If it had been anyone, or anything, else, I would probably have said “thanks, but no thanks”. But having to travel for no fewer than 49 hours in the past four days is, frankly, a minor inconvenience when the car you’re getting to experience is a new Lamborghini.

The brand that started to build cars as an almighty case of “we’ll show you” to Ferrari, back in 1963, has rarely failed to surprise and delight in its choice of new model unveils, but this has to be the finest looking, most desirable bull, since the Miura SV ceased production in 1972. It’s an utterly perfect blend of beauty, aggression and sheer, pant-wetting sexiness, that (unusually) looks even better than the closed-roof coupe that was launched barely a couple of years ago. Say ‘buon giorno’ to the Aventador Roadster.

Lamborghini reckons it’s the finest car ever produced by the Sant’Agata Bolognese concern. And that’s exactly what we’re here in Miami, Florida, to test. Has one of the most ferocious and deeply desirable cars of the past few years turned into a bit of a softie as a result of having its roof removed? Or has carbon fibre technology ensured that the Roadster remains as stiff as a board, even without the structural integrity afforded by a steel roof section?

Why Miami? Well, why not? It’s a region known throughout the world for being stylish, fun-loving and free-thinking. It’s a hedonist’s paradise, a place where anything goes and the sun is always shining. There’s a huge emphasis placed on design in Miami too, with many of the city’s art deco buildings being protected, restored and preserved. On paper, at least, Miami Beach and Aventdor Roadster have plenty in common. They’re both extremely expensive and easy on the eye.
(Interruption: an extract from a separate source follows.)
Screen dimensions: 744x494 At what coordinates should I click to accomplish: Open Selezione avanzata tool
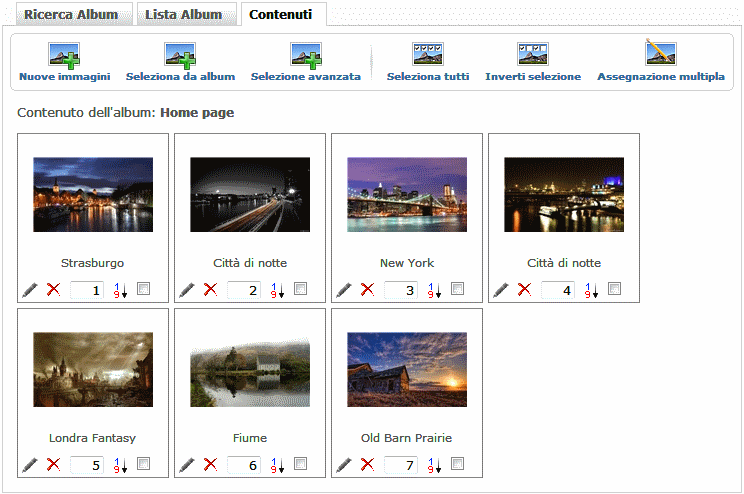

The other benefit to being based in Miami is that, less than an hour outside the city, there exists the Homestead-Miami Speedway, where the cars await for the first part of our drive programme. Homestead-Miami was built after the devastation of 1992’s Hurricane Andrew, opening for business two years later, in November 1995. And there have been a number of fatal accidents here over the years, which is hardly what you need to be hearing just minutes before unleashing 700 horsepower on a tight circuit being shared with other hacks whose levels of experience are indeterminable at best.